Sulla vicenda del cosiddetto 'caso Manetti', c'è "molta strumentalizzazione politica", "ed è comprensibile, si vuol montare il caso. La mia preoccupazione era guardare lo stato di salute di Cristina Manetti, e io ho una dimensione di umanità, ero a casa mia, a un chilometro da lì, e ho preso la mia macchina e sono andato a vedere, per accertarmi della sua salute.
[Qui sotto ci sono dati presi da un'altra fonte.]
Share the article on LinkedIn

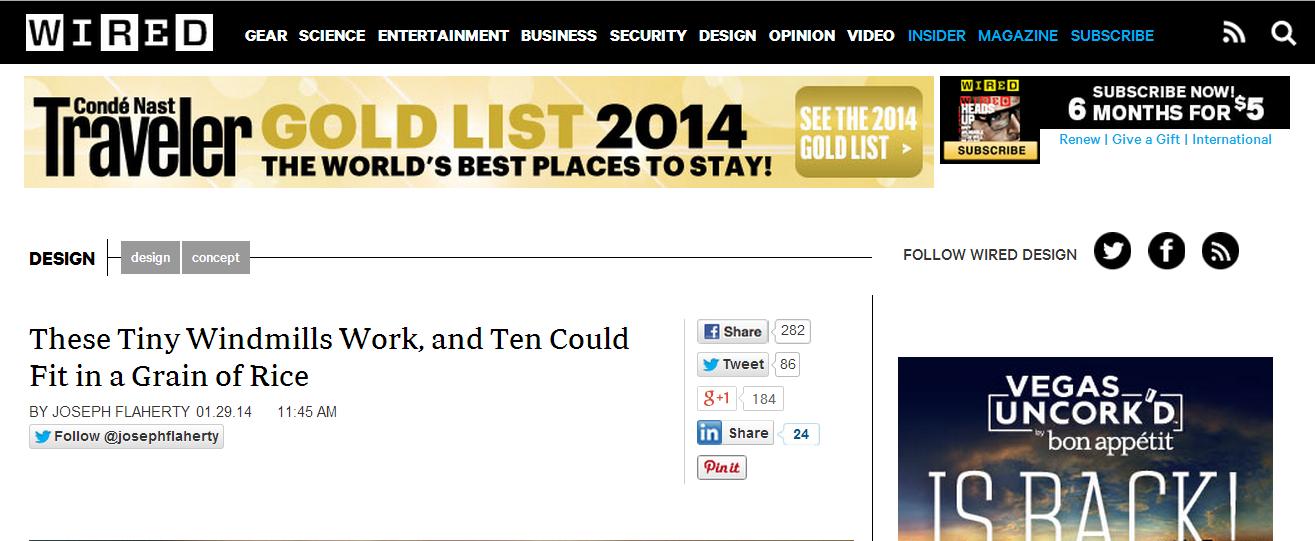(735, 433)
Quando sono arrivato c'erano i sanitari con un'ambulanza".

Lo ha detto il presidente della Regione Toscana Eugenio Giani rispondendo in Consiglio regionale ad un'interrogazione dei consiglieri Fdi, prima firmataria la capogruppo e deputata Chiara La Porta, sulla vicenda dell'ex capo di gabinetto del governatore e adesso nuovo assessore regionale alla cultura che il 13 ottobre venne multata per aver transitato in corsia d'emergenza sull'autostrada A11 e alla quale è stata sospesa la patente.


Giani ha anche accusato i consiglieri regionali Fdi di fare leva su aspetti difformi tra la risposta all'interrogazione parlamentare, presentata dalla stessa La Porta, da parte della sottosegretaria dell'Interno Wanda Ferro e il testo presentato in Consiglio regionale.


Nella sua replica la capogruppo La Porta ha sottolineato: "Non si sta parlando di un'infrazione stradale ma di una questione politica, perché i cittadini vogliono sapere se la legge è uguale per tutti o se un'assessore ha avuto altre opportunità. Lei, governatore Giani, sceglie di non rispondere e si attacca a quello che abbiamo detto. Su questo caso andremo avanti".